Dopo aver rifiutato un ruolo da impiegata amministrativa nella scuola, all’inizio dell’anno scolastico Alessandra Fabbri ha rinunciato a una classe propria per non essere di peso ai colleghi. Ora insegna italiano ai bambini stranieri dell’istituto. «Capisco i problemi organizzativi e riconosco i miei limiti. Il progetto di cui mi occupo ora mi piace, quindi non mi sento discriminata», assicura senza polemica. «Ma se l’edificio fosse fatto diversamente potrei avere una classe come gli altri insegnanti. Sarebbe bello se almeno gli edifici pubblici fossero adeguati in modo di darci la possibilità di scegliere: sembra che i disabili motori debbano rassegnarsi a fare lavori da ufficio».

Dal punto di vista legale la questione sollevata dalla maestra Fabbri è intricata. La normativa italiana obbliga i datori di lavoro ad adottare alcune misure necessarie per consentire alle persone con disabilità di poter accedere a una occupazione e di svolgerla come tutti gli altri, purché per lui non sia previsto un onere sproporzionato.

La persona con disabilità non è più vista solamente in ottica assistenziale.
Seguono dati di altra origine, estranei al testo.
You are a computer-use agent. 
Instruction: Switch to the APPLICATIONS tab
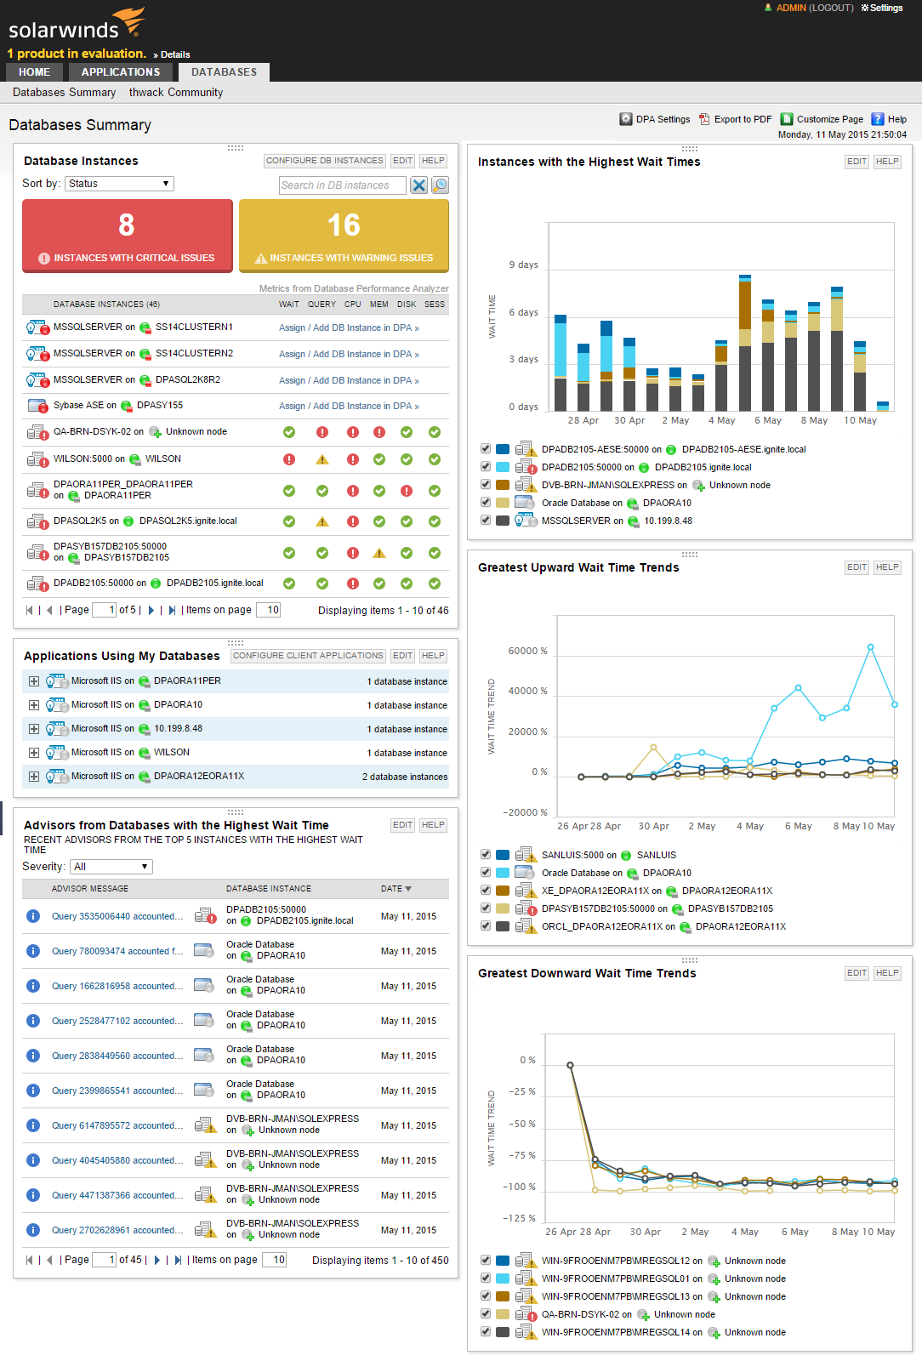[x=121, y=72]
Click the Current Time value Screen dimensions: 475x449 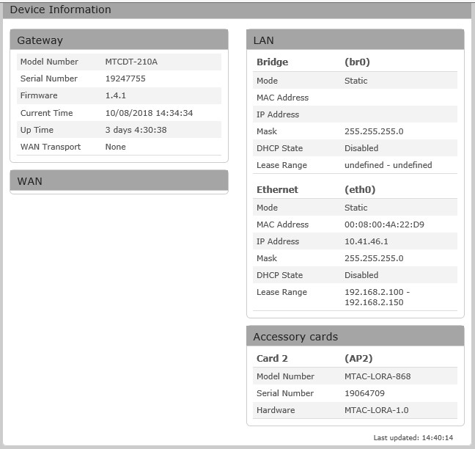click(x=149, y=113)
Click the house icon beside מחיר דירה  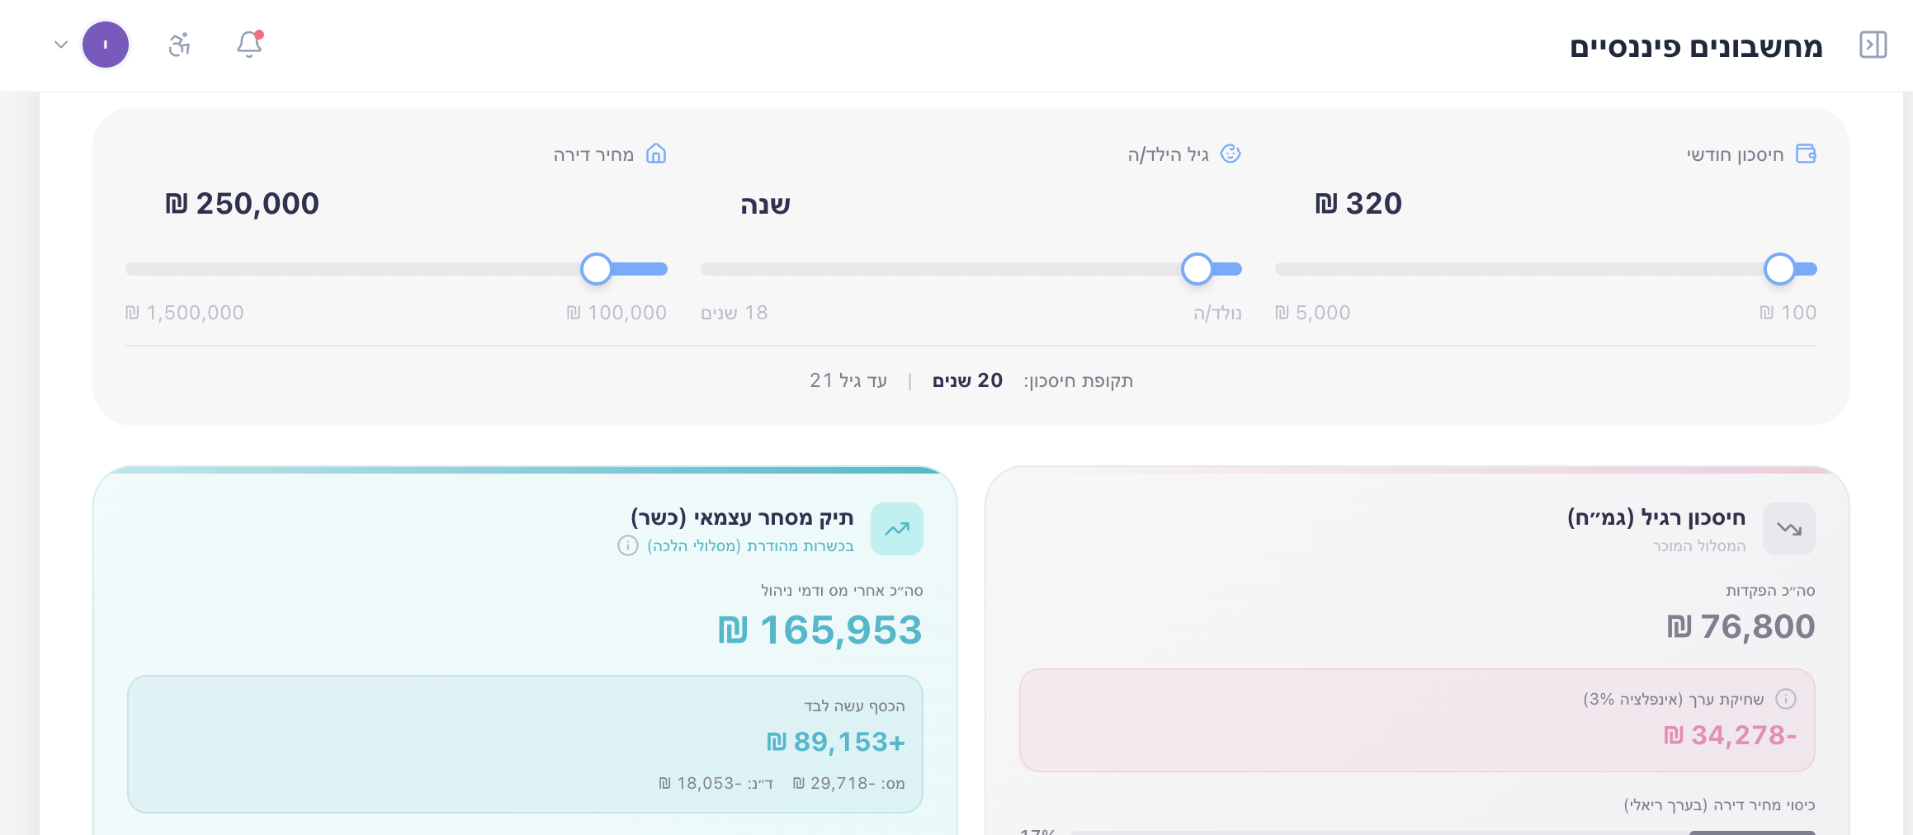click(x=656, y=154)
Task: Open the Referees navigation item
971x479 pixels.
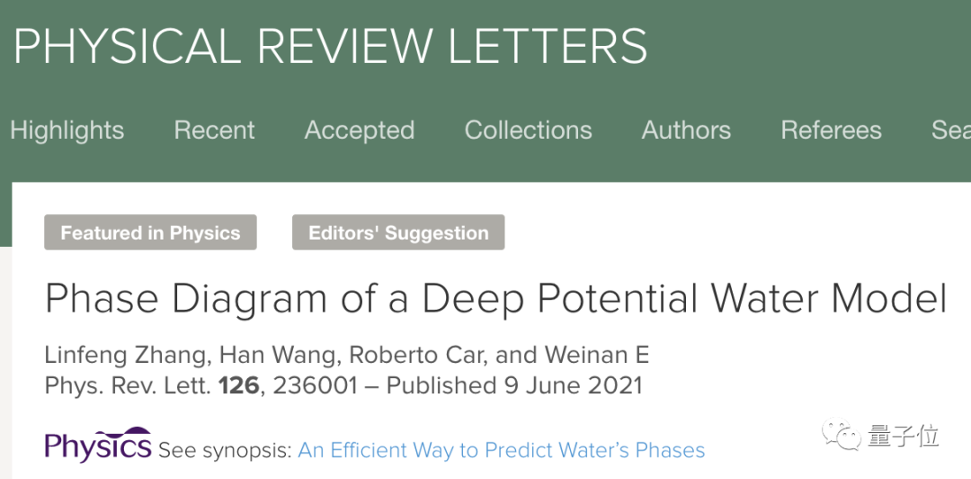Action: click(831, 130)
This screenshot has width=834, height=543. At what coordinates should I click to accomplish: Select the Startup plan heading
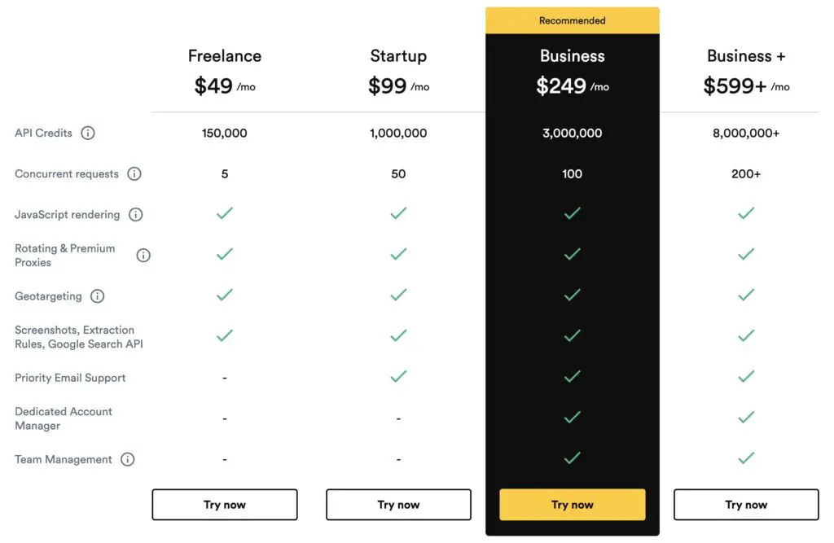[x=398, y=56]
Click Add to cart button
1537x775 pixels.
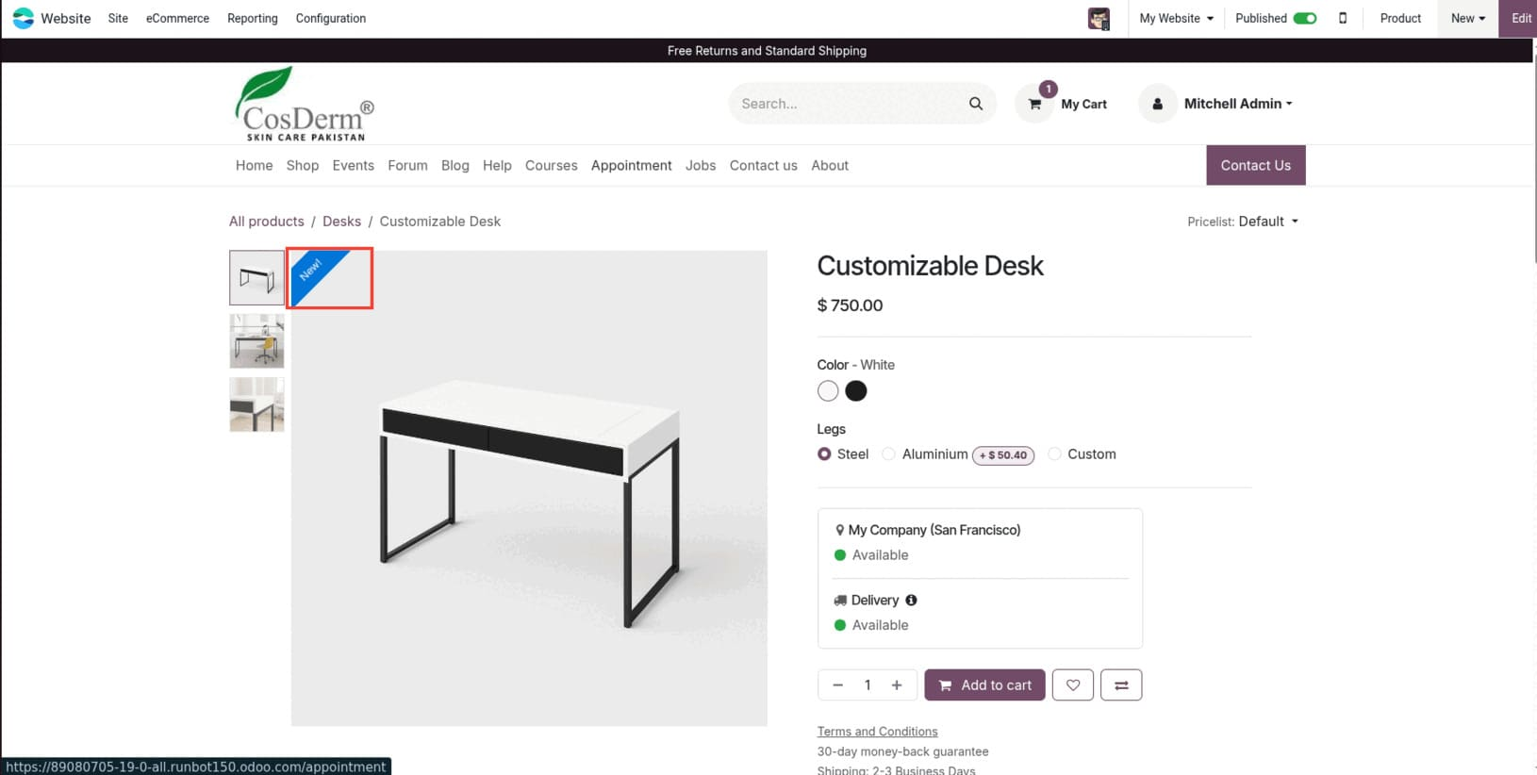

Certo, ci vuole tempo. È difficile che i diritti vengano assicurati solo perché sono scritti in una legge: ma intanto questa è la base teorica con cui chiederne il riconoscimento.

Vincenzo Falabella, presidente di Fish (Federazione italiana per il superamento dell’handicap), è molto critico. «La normativa non viene applicata perché manca la volontà politica. Servono risorse per l’abbattimento delle barriere architettoniche negli edifici e sui mezzi di trasporto: se un luogo di lavoro non è accessibile ed è difficilmente raggiungibile, il disabile è penalizzato». Sul tema della doppia discriminazione delle donne disabili la Fish è da sempre in prima linea. Tramite il Forum Italiano Disabilità fa inoltre parte del Forum Europeo sulla Disabilità che a inizio settembre ha approvato la traduzione – realizzata dal centro Informare un’H – del “Secondo manifesto sui diritti delle donne e delle ragazze con disabilità nell’Unione Europea”.

«In un Paese dove sopravvive lo stereotipo che sia la disabilità a decidere il tipo di lavoro cui si è adatti, ci ritroviamo con non vedenti laureati che fanno i centralinisti», continua Falabella. «Per le donne è ancora più difficile. Proprio per questo lo scorso anno l’Italia ha ricevuto un richiamo dal comitato Onu sui diritti delle persone con disabilità: mancano misure rivolte alle esigenze delle donne e delle ragazze disabili».